Through Professor Lori Brown’s HoloLens work, Western Michigan University was the first university aviation program to use augmented reality in the classroom
Augmented and mixed reality

“The Next Generation of Aviation Professionals (NGAPs) entering the aviation industry represents a new generation of learners. To engage and meet their needs, the aviation community has been harnessing innovative technologies to look beyond tradition training methods and enhance workforce practices,” says Ms. Lori Brown, a professor at Western Michigan University and the ICAO NGAP programme Outreach Chair.

Brown has teamed with Microsoft to apply Hololens to overlay 3D holographic content onto the physical world to train technicians how to maintain aircraft.
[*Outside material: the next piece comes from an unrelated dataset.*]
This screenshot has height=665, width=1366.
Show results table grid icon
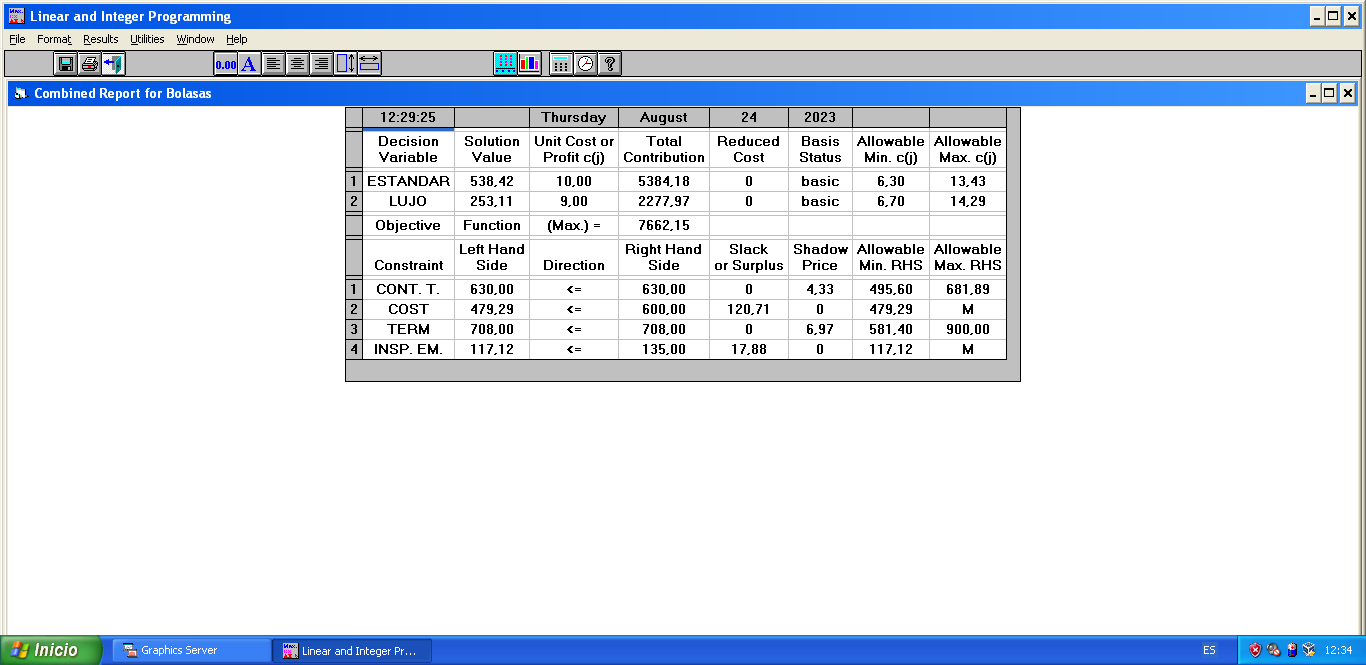coord(505,64)
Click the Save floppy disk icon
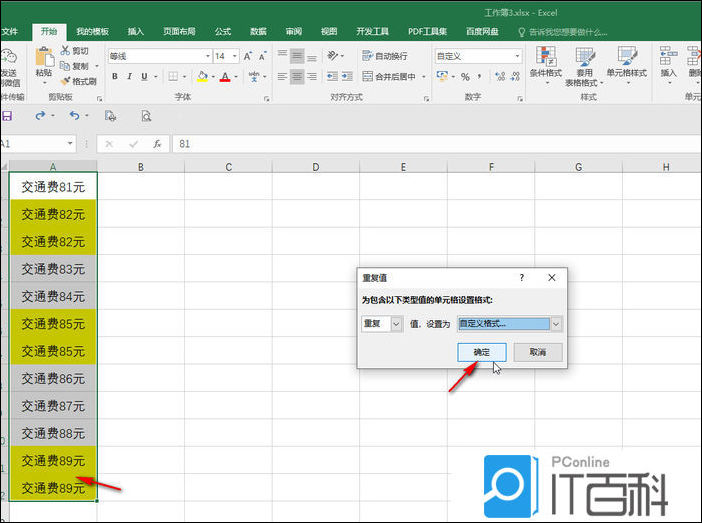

Students can be immersed, for example, inside a jet turbofan engine or interact with 3D cockpits. “HoloLens is intuitive and offers a natural means of interaction. There’s no mouse, wire or touch screen. All you need are simple gestures to create and alter holograms, your voice to communicate with apps, and your eyes to navigate and analyze content,” Brown explains.

Boeing is using “smart glasses” augmented reality (AR) from Upskill to simplify the compex process for wire installation, resulting in a 25 per cent reduction in production time and lowered error rates to effectively zero. The AR system that enables kitting of 3D drawings based on wire installation plans, which are presented to the end user, spatially aligned to an aircraft, on a wearable device.

Big data

By 2025, more than 38.000 new aircraft will be in operation worldwide, producing many times more data than previous generation aircraft. The proliferation of sensors on modern aircraft combined with better data routers has led to a 60-fold increase in the number of data parameters collected from each flight, says Mr. Serge Panabiere, Airbus head of services business development. The newest engines can generate up to one terabyte of data each cycle. For MROs, this means an increasing amount of data knowledge along with a growing complexity of their businesses.

To better manage this deluge of data, MROs are turning to big data, machine learning, deep learning, neural networks, artificial intelligence, blockchain and other developing information management technologies.

Lufthansa Technik, the world’s largest independent provider of MRO services, has created a digital platform for the aviation industry, AVIATAR, using a hybrid “cloud” infrastructure based on enterprise open source software from Red Hat. The company’s application development teams collaborate with data scientists, airplane engineers and other experts to better predict events using a shared repository of industry data, such as aircraft sensor data, as well as operational data, such as flight plans and delay information.

Airbus developed the Skywise open platform to collect the vast amount of data coming from in-service aircraft, combine them with airline and OEM data and conduct in-depth data analysis to develop applications aiming at anticipating and optimizing maintenance. Airbus offers free access to anonymized operational data to any airline that submits its own. Thus, participating airlines benefit from a useful benchmarking tool, while Airbus receives the data it needs to refine its paid-for predictive maintenance product.